Merkuri Masuk ke Lautan, Bagaimana Prosesnya ?
Merkuri masuk ke lautan kemudian masuk ke rantai makanan tentu sangat berbahaya bagi kehidupan. Mari kita simak proses masuknya merkuri ke lautan.
Baru-baru ini, analisis oleh University of Basel telah mengungkapkan bagaimana zat berbahaya tersebut memasuki air laut di tempat pertama. Ini tidak terutama melalui curah hujan, seperti yang diasumsikan sebelumnya, tetapi juga melibatkan pertukaran gas. Oleh karena itu, tindakan untuk mengurangi emisi merkuri harus diterapkan sesegera mungkin dan lebih tepat dari yang diperkirakan sebelumnya.

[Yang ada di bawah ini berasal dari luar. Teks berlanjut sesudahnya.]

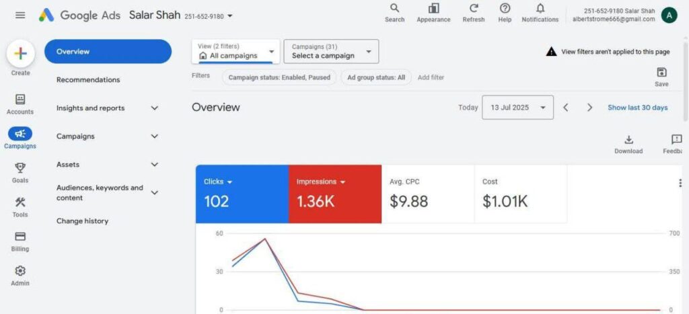Click the Refresh icon
Image resolution: width=689 pixels, height=314 pixels.
pyautogui.click(x=473, y=9)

Setiap tahun, 2.000 metrik ton gas merkuri dilepaskan ke atmosfer oleh pembangkit listrik tenaga batu bara dan aktivitas pertambangan. Zat berbahaya tersebut kemudian membawa berbagai bentuk zat kimia saat beredar antara udara, tanah dan air dalam siklus yang kompleks.

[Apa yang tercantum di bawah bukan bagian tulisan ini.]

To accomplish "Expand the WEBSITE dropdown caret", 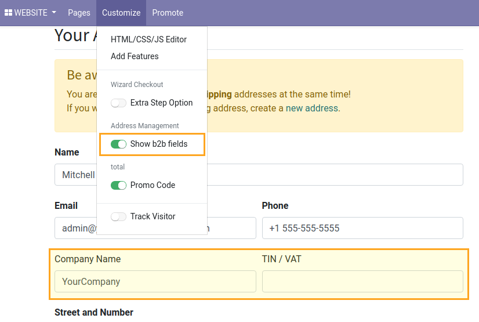I will coord(54,13).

Merkuri sangat berbahaya di laut, di mana ia terakumulasi di dalam ikan dalam bentuk metilmerkuri yang sangat beracun. Ketika senyawa ini masuk ke dalam tubuh manusia karena konsumsi ikan, maka dapat berdampak buruk pada perkembangan otak pada anak-anak dan menyebabkan penyakit kardiovaskular pada orang dewasa.
“Diperkirakan aktivitas manusia telah melipatgandakan jumlah merkuri di permukaan laut sejak awal industrialisasi,” ujar Martin Jiskra seorang ahli biogeokimia dari Departemen Ilmu Lingkungan di Universitas Basel.
Sebelumnya, para ahli berasumsi bahwa merkuri memasuki lautan dominan melalui curah hujan. “Itu hanya asumsi, karena tidak ada stasiun pengumpul untuk presipitasi di atas laut.” ujarnya sebagaimana dilansir dari situs sciencedaily.com.
Sidik Jari Kimia (Chemical Fingerprint) Mengungkapkan Asal Merkuri Masuk Ke Lautan
Seperti yang dilaporkan Jiskra dalam sebuah penelitian yang diterbitkan dalam jurnal Nature, ia kini telah menutup kesenjangan pengetahuan ini dengan bekerja sama dengan rekan-rekannya dari Universitas Aix-Marseille, Universitas Paul Sabatier Toulouse, dan Pusat Penelitian Ilmiah Nasional Prancis (CNRS).
Ia melakukan ini dengan menganalisis sampel air laut menggunakan metode baru yang memungkinkan peneliti untuk membedakan apakah merkuri berasal dari presipitasi atau masuk ke laut melalui pertukaran gas. Dikenal sebagai “sidik jari” (Chemical Fingerprint), teknik ini didasarkan pada pengukuran perbedaan berat kecil antara atom merkuri yang terjadi secara alami, yang dikenal sebagai isotop.
Dalam mengumpulkan sampel, Jiskra memulai beberapa perjalanan perahu di Laut Mediterania, di mana ia mengumpulkan serangkaian sampel air 20 liter pada kedalaman mulai hingga 1.400 meter di lepas pantai Marseille. Data tambahan diperoleh dari sampel yang dikumpulkan oleh kapal penelitian di Atlantik Utara.
Mendapatkan Pemahaman yang Lebih Baik Tentang Siklus Merkuri
Analisis mengungkapkan hasil yang bertentangan dengan asumsi sebelumnya bahwa hanya sekitar setengah dari merkuri di laut berasal dari presipitasi, sementara separuh lainnya memasuki lautan karena penyerapan gas merkuri.
“Saat ini, kontribusi curah hujan mungkin terlalu tinggi,” kata Jiskra. Sebaliknya, ia menduga bahwa penyerapan merkuri oleh tanaman mendorong lebih banyak logam berat untuk disimpan di darat, di mana ia diasingkan dengan aman di tanah dan menimbulkan risiko yang lebih kecil bagi manusia.
Jiskra menambahkan bahwa temuan baru ini juga penting untuk implementasi Konvensi Minamata 2013, di mana 133 negara berkomitmen untuk mengurangi emisi merkuri.
“Jika lebih sedikit merkuri yang masuk ke laut melalui curah hujan, pengurangan emisi dapat menyebabkan kadar merkuri dalam air laut turun. lebih cepat dari yang diperkirakan,” ujarnya.